We're starting to influence the compute architecture for future devices. What does perception actually need from silicon?
Current Limitations
On the current chip (mobile SoC + custom accelerators):
- CPU handles control flow and fusion
- DSP runs feature extraction and filtering
- GPU runs ML inference (slowly)
- Custom blocks handle specific functions
Pain points:
- Data movement between units burns power
- Memory bandwidth is the bottleneck
- GPU inference is power-hungry for small models
- Fixed-function blocks lack flexibility
Perception Workload Analysis
Breaking down where cycles go:
| Workload | % Compute | Characteristics |
|---|---|---|
| Feature extraction | 25% | Parallel, local ops |
| Depth processing | 20% | Filtering, interpolation |
| ML inference | 30% | Matrix ops, nonlinear |
| Tracking/SLAM | 15% | Sparse linear algebra |
| Control/fusion | 10% | Sequential, branchy |
Each has different optimal compute architecture.
What We Need
Efficient ML Accelerator
- INT8 matrix multiply (95% of inference)

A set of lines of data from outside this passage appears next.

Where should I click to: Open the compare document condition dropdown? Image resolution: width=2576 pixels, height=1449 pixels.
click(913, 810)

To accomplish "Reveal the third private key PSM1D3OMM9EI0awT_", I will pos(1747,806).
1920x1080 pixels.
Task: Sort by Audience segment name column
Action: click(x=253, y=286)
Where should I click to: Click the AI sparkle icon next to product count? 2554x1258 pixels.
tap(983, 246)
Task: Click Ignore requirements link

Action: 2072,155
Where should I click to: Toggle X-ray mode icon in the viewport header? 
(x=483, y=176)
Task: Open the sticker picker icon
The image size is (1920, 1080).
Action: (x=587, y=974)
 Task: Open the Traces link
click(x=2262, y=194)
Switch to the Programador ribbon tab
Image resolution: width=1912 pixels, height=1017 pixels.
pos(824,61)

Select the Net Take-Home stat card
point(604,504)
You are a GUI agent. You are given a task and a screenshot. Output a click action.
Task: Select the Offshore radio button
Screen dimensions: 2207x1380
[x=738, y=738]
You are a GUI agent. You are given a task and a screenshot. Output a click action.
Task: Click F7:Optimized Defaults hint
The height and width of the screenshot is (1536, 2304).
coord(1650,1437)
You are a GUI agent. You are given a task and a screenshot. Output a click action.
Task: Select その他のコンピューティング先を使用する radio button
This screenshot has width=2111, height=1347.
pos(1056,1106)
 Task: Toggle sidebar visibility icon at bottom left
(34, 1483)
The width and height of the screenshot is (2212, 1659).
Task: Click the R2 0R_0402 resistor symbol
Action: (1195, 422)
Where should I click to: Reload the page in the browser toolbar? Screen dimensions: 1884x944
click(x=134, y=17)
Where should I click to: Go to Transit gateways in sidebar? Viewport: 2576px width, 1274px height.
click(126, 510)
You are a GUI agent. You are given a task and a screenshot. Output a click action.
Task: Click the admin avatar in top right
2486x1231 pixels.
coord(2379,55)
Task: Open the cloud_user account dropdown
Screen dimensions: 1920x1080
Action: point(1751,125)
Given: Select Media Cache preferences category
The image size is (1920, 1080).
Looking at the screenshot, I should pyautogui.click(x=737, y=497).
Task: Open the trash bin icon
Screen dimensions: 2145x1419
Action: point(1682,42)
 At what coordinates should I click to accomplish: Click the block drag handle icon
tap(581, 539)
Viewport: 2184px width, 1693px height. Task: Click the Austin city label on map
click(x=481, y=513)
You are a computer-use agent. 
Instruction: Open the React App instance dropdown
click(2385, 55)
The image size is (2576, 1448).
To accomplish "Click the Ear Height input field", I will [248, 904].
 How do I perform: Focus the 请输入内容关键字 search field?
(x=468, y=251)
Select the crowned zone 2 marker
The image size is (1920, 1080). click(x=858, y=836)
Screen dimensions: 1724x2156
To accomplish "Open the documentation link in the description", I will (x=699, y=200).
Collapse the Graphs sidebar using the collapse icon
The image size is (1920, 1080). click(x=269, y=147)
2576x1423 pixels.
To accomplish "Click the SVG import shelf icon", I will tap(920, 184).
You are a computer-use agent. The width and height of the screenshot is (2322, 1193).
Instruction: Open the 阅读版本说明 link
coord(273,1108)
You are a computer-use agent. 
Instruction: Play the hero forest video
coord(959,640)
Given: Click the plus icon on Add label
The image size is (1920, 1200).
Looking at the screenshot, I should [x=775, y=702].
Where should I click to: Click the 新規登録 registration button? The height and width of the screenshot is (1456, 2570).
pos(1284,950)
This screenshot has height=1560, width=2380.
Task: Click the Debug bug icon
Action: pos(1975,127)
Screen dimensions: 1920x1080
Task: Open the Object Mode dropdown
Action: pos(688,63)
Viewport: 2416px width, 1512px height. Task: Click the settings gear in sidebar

- Flexible enough for various network shapes
- Low power (10-50 TOPS/W target)
- Low latency startup (no batch amortization)
Image Processing Unit
- 2D convolution engine
- Distortion correction (LUT-based)
- Feature detection (Harris, ORB)
- Stream processing (minimize memory round-trips)
Memory Architecture
- High bandwidth for tensor operations
- Low latency for sparse access (SLAM)
- Scratchpad for intermediate results
- DMA engines for background data movement
Compute Fabric
- Ability to pipeline operations across units
- Minimal CPU involvement in data flow
- Power gating for unused units
Trade-offs in Discussion
Fixed function vs programmable: Fixed is efficient but inflexible. Programmable handles algorithm changes but wastes area/power.
Recommendation: Fixed for stable algorithms (distortion, simple filtering), programmable for evolving algorithms (ML, SLAM).
On-chip vs off-chip memory: On-chip is fast and efficient but limited. Off-chip is large but power-hungry.
Recommendation: Large on-chip scratchpad for inference (models fit), accept off-chip for mapping (data doesn't fit).
Separate NPU vs GPU compute: Dedicated NPU is efficient. GPU compute is flexible.
Recommendation: Dedicated NPU for inference, reserve GPU for graphics. Don't share.
Working with the Chip Team
The chip design cycle is 2-3 years. Decisions made now determine what's possible in 2021.
My role:
- Provide workload characterization with cycle-accurate models
- Benchmark competing architectures on our algorithms
- Define KPIs that matter (not just TOPS, but TOPS/W at our model sizes)
- Review architecture proposals for perception fit
It's a different kind of engineering - influencing hardware through analysis rather than writing code. But the leverage is enormous.